Databricks Certified Generative AI Engineer Associate — Question 42
A Generative AI Engineer is creating an agent-based LLM system for their favorite monster truck team. The system can answer text based questions about the monster truck team, lookup event dates via an API call, or query tables on the team’s latest standings.
How could the Generative AI Engineer best design these capabilities into their system?
Answer options
- A. Ingest PDF documents about the monster truck team into a vector store and query it in a RAG architecture.
- B. Write a system prompt for the agent listing available tools and bundle it into an agent system that runs a number of calls to solve a query.
- C. Instruct the LLM to respond with “RAG”, “API”, or “TABLE” depending on the query, then use text parsing and conditional statements to resolve the query.
- D. Build a system prompt with all possible event dates and table information in the system prompt.

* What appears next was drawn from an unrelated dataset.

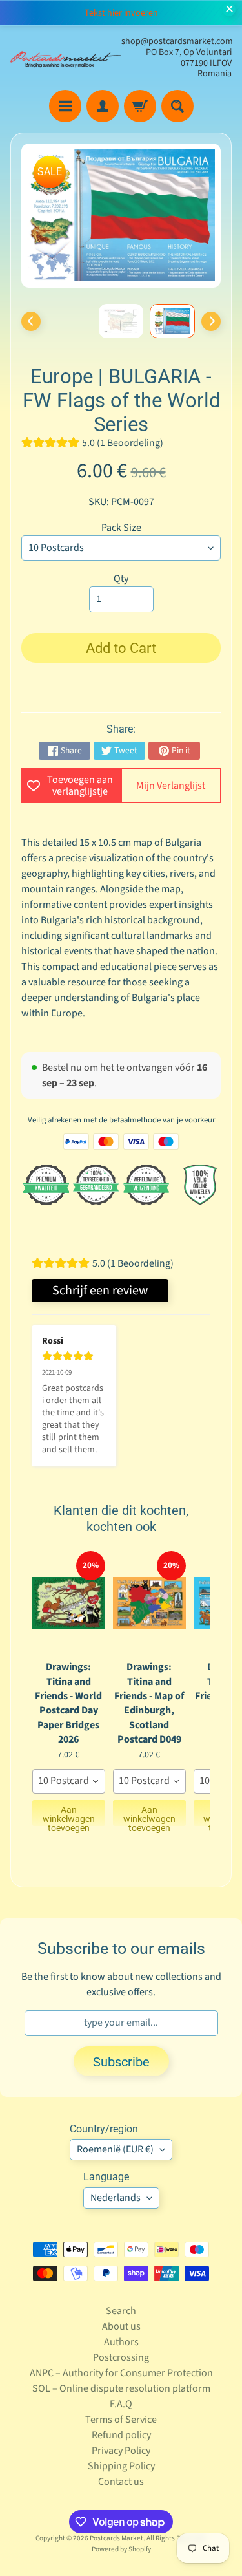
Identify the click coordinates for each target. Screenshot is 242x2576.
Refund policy (121, 2435)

Use a RAG architecture to lookup generic text questions and otherwise leverage the information in the system prompt.
Correct answer: B
Explanation
The correct answer, B, is optimal because it involves creating a detailed system prompt that informs the agent about the tools available, enabling it to make multiple calls to effectively solve various queries. Option A, while involving a vector store, does not fully utilize the agent's capabilities. Option C simplifies the response mechanism without leveraging the full potential of the system. Option D restricts flexibility by embedding all information in the prompt, which may not be efficient for dynamic queries.